**Görev Talimatı**
Sultan Galiyev üzerine yazıdaki "Daha sonra bu bakış tarzını ağırlıklı olarak Attila İlhan'da okumaya başladım." cümlesini İngilizceye çevirin.

**Belge**
# # # # #

Ekleme Tarihi: 09 Mart 2017 - Perşembe
Bünyamin Nami Tonka

Sultan Galiyev - Turar Rıskulov

İlk defa bu ismi" Ansiklopedik Marksist Sözlük'te görmüştüm.1970' li yılların başı. İlle de Marksist olunacaksa neden Galiyevist olunmuyor? Diye kendi kendime soruyordum.
Ülkücü arkadaşlarıma da eğer solcu olsaydım,Galiyevist olurdum,derdim.
Kendilerine devrimci ,diyen arkadaşlar ise buna taban tabana karşıydı. Lenin'in oluşturduğu devrim ve onun ardılı olan Stalin,kesinlikle "Mazlum Milletler" teorisine karşıydı.
Milli bir duruş gösteren kim varsa ortadan kaldırıyordu.
Daha sonra bu bakış tarzını ağırlıklı olarak Attila İlhan'da okumaya başladım. İşte nihayet bu konuya eğilen birisi vardı. Bu konu üzerine çalışırken Alexandre Benningsen ve Chantal Quelquejay'ın,Sultan Galiyev ve Rusya Müslümanları adlı eserini tesadüfen buldum ,inceledim. Yine, Yamauçi' nin Galiyev kitabını buldum. Onu da değerlendirdim. Galiyev üzerinde Batılılar, Japonlar ve Ruslar çalışmışlar ama bizde bir şey yok diyordum.

# # # # #

**Toplanan Veriler**
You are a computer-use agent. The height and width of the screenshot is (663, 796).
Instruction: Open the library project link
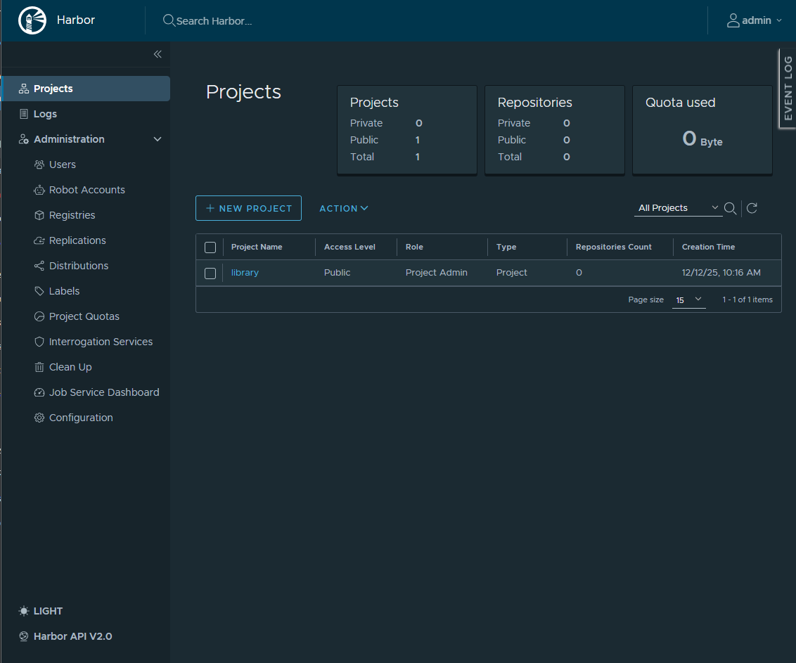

# # # # #

**Sonuç**
Later, I began reading this way of looking at things mainly in Attila İlhan.